Cheers blues. Good thread this, interesting since I'm pretty new to any kind of fitness training. I'm past 50 so it's a bit late to get in any kind of super shape, but I'm enjoying myself immensely. Started last summer by deciding to lose a few kilos, then started running a bit and then joined a gym in September.

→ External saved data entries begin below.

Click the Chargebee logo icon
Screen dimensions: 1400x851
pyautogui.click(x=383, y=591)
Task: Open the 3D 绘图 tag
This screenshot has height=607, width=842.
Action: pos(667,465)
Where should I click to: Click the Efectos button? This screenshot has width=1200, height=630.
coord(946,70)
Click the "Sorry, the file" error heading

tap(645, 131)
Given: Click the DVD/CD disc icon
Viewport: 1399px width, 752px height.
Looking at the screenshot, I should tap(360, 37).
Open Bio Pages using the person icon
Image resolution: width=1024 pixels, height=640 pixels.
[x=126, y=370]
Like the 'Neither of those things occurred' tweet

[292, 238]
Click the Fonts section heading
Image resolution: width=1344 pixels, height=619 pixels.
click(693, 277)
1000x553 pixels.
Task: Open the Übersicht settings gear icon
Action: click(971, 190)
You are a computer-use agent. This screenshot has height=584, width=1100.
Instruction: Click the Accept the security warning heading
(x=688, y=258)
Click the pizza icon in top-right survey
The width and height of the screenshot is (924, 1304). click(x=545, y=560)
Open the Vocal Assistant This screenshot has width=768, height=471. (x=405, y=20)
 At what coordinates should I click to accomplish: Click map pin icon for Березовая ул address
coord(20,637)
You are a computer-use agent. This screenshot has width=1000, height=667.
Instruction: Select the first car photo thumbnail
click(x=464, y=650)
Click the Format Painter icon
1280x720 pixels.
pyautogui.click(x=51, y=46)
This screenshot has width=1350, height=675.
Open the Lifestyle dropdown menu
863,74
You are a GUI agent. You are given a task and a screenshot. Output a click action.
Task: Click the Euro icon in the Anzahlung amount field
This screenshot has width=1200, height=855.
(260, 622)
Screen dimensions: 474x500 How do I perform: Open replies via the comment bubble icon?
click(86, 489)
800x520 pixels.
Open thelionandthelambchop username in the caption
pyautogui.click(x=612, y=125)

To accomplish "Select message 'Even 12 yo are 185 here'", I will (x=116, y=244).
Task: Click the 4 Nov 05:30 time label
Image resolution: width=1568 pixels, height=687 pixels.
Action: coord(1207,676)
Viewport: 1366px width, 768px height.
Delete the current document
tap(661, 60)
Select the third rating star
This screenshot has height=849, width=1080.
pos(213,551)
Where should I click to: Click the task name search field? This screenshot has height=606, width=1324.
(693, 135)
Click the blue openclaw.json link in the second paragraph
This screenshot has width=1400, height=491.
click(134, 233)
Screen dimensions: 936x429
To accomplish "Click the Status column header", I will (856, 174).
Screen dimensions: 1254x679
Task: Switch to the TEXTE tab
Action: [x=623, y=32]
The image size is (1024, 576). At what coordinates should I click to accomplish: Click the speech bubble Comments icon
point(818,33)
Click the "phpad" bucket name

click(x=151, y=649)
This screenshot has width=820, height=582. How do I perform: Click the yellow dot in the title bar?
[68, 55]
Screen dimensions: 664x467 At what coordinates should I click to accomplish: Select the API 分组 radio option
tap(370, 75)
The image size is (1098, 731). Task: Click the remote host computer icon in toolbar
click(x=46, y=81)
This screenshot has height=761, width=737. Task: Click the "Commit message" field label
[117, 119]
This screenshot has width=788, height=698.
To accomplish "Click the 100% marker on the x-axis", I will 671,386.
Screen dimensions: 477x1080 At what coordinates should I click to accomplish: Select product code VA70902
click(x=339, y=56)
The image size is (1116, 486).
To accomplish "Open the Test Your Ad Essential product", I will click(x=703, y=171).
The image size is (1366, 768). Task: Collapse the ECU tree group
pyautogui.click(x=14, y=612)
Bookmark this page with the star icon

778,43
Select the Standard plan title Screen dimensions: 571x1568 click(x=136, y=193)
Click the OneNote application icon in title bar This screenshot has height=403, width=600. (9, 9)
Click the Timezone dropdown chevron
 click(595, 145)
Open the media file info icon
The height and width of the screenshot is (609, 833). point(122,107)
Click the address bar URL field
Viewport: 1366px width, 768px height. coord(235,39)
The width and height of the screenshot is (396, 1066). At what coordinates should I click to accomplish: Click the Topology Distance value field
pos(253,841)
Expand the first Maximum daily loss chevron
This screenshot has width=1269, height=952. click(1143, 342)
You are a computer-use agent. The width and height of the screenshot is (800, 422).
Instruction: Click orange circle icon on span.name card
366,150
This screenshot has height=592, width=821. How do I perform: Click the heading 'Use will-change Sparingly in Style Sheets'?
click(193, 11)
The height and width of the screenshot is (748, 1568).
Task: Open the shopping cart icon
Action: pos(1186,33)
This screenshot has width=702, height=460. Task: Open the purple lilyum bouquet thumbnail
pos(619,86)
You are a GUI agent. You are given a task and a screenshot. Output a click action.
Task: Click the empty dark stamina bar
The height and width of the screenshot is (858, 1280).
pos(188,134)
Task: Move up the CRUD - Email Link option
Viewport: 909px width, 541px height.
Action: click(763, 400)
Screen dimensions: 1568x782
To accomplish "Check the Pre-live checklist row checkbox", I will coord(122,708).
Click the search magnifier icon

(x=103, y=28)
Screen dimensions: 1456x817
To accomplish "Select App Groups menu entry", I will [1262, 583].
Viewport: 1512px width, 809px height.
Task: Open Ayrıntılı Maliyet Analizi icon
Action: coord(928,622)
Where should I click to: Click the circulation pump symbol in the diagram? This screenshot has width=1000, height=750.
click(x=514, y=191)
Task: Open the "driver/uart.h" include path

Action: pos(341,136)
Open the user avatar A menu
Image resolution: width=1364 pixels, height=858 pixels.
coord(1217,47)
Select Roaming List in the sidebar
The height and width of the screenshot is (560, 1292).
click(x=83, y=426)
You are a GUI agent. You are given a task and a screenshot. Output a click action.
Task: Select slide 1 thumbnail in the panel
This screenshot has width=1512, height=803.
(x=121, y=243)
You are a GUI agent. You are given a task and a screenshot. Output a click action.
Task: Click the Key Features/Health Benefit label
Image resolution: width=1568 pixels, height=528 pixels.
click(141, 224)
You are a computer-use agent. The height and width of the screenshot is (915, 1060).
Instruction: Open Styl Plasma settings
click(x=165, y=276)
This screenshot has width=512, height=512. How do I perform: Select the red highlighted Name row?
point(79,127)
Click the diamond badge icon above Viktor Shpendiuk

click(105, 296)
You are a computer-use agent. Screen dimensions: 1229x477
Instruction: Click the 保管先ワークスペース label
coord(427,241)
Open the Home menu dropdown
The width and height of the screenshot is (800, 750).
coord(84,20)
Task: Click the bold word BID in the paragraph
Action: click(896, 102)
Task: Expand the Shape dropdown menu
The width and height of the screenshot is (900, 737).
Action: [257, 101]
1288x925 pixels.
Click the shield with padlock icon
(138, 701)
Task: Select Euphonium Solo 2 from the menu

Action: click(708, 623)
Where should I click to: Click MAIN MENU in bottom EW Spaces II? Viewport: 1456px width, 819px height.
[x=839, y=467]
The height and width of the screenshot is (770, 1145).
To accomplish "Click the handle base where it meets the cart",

After being introduced to different kind of exercises and having learned basic technique pretty well I've started on a basic 5x5 program a few weeks ago. 5 sets with progressive heavier weights x 5 reps for each exercise. And every week I add another 2,5 or 5 kilo. Program looks like this:
Day 1:
Squats 5x5
Bench press 5x5
Seated cable row 5x5
Day 2:
Squats 3x5 (80% of day 1 weight)
Dead lift 3-5x5
Standing barbell shoulder press 5x5
Lat pull-down 5x5
Day 3:
Squats 5x5
Standing barbell row 5x5
Bench press or incline dumbbell press 5x5
So for any exercise I add some weight for each set. For instance for a 50 kilo exercise it will typically be 10 reps warm-up with the bar, then 40 - 42,5 - 45 - 47,5 - 50. The next week I will add another 2,5 for 42,5 - 45 - 47,5 - 50 - 52,5. I've started easy, concentrating on good form so after 6 weeks I'm still able to add weight in most of the program. As progress halts there are variations in the program with deloading and restarting. I will learn more about that as I get there.
All this has also given me the motivation to eat better and sleep more - and I also get a few cardio sessions done each week. Great fun and I feel a whole lot better than I did a year ago.